Siegfried
Wotan weiß, daß die Götter abgewirtschaftet haben, wie er in einem vertraulichen Gespräch mit seiner Tochter Brünhilde bekennt. Zu sehr sind alle Götter, er selbst nicht ausgenommen, in kompromittierende Verträge verstrickt. Rettung sieht er einzig noch darin, daß ein reiner Held geboren wird, der eine ganz neue Herrschaft errichtet. Er stiftet seine Kinder Sigmund und Siegline an, die einander in Liebe zugetan sind, ein Kind zu zeugen. Wotans frau Fricka aber, die davon erfährt, verbietet dieses inzestuöse Vorhaben und sorgt dafür, daß der aufgebrachte Ehemann Sieglindes Siegmund erschlagen will. Doch Wotan fährt ihm in die Parade, so daß Hunding zustechen kann. Es ist jedoch zu spät, Siegfried ist bereits unterwegs. Brunhilde sorgt dafür, daß Siegfried lebt. Wotan muß Fricka versprechen, sie dafür zu bestrafen. Er verdonnert sie dazu, in einem Dornröschenschlaf verharren und den ersten Mann nehmen zu müssen, der vorbeikommt. Auf das Bitten und Flehen seiner Tochter hin wandelt er das Urteil um in die Gefangenschaft auf der von einem Feuerwall umgebenden Burg und die eingeschränkte Verpflichtung, den Mann zu nehmen, der diesen Feuerwall überwinden kann. Sie ist sicher, daß dafür nur Siegfried in Frage kommt. Wotan hätte aus Angst vor seiner Frau Fricka sein Vorhaben fast verraten, wenn Brunhilde nicht heimlich und listig seine Verwirklichung weiter betrieben hätte. Siegfried strotzt vor Kraft und ist in seinen Launen unberechenbar. Selbst der Schmied, zu dem man ihn schickt, damit er Disziplin lerne, bekommt Angst vor ihm und versucht ihn loszuwerden. Er schickt ihn in die Sümpfe. Aber anstatt darin umzukommen, erschlägt Siegfried den Drachen, kehrt zurück und bringt Mime um. Dann verhilft er Gunther dazu, der Mann zu sein, den Brunhilde nehmen muß. Und damit ist die Serie der Täuschungen, des Lavierens, der Mißverständnisse und der ungeplanten Nebenfolgen, also des Schadensberichts längst kein Ende.

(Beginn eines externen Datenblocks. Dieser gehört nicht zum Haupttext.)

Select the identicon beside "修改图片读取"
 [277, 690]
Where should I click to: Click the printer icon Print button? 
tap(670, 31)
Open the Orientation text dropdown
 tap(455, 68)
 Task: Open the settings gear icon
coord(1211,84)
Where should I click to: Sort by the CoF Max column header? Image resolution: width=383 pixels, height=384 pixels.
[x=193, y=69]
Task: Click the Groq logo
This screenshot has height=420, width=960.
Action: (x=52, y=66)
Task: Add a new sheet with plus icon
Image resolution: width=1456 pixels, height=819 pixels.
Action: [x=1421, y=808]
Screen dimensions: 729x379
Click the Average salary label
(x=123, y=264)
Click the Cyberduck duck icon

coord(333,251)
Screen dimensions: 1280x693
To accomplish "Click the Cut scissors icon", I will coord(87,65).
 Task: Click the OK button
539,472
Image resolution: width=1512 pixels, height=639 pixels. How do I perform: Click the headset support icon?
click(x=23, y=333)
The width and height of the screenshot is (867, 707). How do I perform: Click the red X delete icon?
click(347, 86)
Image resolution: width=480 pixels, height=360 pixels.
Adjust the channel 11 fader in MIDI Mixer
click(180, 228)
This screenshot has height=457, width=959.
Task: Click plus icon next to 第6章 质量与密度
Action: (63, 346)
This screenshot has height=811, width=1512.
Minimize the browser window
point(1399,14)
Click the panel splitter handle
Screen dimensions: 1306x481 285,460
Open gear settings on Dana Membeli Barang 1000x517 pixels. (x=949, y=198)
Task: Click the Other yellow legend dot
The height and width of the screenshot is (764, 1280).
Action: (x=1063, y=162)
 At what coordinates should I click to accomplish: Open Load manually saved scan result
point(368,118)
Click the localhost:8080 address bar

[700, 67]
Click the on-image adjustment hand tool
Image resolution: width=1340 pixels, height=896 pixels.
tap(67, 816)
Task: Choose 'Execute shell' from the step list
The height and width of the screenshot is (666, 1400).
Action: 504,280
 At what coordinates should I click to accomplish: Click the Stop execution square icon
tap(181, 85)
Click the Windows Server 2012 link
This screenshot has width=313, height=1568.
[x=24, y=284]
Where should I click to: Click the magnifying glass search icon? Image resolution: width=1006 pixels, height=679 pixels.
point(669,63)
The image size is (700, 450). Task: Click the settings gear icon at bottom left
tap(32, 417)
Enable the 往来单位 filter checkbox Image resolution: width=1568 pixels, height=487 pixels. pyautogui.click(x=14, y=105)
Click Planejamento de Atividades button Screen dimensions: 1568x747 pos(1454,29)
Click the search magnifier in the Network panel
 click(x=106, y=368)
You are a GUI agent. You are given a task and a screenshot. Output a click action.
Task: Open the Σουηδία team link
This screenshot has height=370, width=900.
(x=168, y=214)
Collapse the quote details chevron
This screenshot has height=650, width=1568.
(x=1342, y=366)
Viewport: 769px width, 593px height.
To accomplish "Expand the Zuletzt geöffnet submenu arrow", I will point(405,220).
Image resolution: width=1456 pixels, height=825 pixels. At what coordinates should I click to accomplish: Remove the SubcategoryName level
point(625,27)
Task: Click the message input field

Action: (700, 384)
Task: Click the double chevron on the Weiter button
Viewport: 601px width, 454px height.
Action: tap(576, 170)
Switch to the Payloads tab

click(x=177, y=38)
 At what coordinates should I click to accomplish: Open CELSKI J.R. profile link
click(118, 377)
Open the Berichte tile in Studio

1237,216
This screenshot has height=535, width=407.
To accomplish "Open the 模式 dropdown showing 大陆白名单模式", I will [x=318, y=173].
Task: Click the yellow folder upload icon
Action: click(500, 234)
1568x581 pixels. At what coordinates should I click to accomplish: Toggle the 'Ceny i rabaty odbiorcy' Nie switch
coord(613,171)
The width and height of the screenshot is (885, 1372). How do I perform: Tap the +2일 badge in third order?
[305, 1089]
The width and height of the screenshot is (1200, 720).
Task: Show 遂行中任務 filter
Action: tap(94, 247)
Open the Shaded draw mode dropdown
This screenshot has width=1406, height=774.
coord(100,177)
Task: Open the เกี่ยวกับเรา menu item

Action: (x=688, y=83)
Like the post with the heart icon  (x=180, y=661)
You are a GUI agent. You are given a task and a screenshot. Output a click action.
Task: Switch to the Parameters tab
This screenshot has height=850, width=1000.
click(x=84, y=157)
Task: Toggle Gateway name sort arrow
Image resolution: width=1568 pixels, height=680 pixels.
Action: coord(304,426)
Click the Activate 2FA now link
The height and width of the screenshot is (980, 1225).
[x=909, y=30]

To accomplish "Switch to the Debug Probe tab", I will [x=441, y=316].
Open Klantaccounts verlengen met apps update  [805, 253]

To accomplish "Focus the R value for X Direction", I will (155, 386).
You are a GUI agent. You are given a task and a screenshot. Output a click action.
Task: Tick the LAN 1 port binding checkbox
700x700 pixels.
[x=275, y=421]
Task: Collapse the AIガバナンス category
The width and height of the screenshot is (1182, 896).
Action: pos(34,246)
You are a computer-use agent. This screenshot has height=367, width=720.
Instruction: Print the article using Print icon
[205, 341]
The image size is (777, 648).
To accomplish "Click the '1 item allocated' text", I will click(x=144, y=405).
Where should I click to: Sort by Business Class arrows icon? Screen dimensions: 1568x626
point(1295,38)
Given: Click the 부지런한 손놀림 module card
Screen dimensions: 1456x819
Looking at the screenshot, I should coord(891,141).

Worauf, so muß man sich fragen, gründet sich Wotans Utopie und Zuversicht? Auf die berserkerhafte Kraft Siegfrieds oder auf seine an den tumben Tor Parzival erinnernde, an Schwachsinn grenzende Naivität? Unmöglich zu sagen, worin er, angesichts des angerichteten Chaos das Erlösende und Reinigende gesehen oder erhofft haben mag. Wotan machte wohl denselben Denkfehler wie die Deutschen, als sie Hitler vertrauten. Hitler selbst jedenfalls scheint sich mit Siegfried identifiziert zu haben. Bei der Privatvorführung im Führerbunker in den letzten Wochen seines Lebens kamen ihm die Tränen. Siegfrieds wie sein Rettungswerk wurden seinem Gefühl nach nur dadurch zunichtegemacht, daß ihn das Volk verriet und damit bewies, daß es seiner nicht würdig war. Mit jener von Schwachsinn nicht unterscheidbaren Naivität muß man rechnen. Sie ist vielleicht das, was den Menschen überhaupt ausmacht.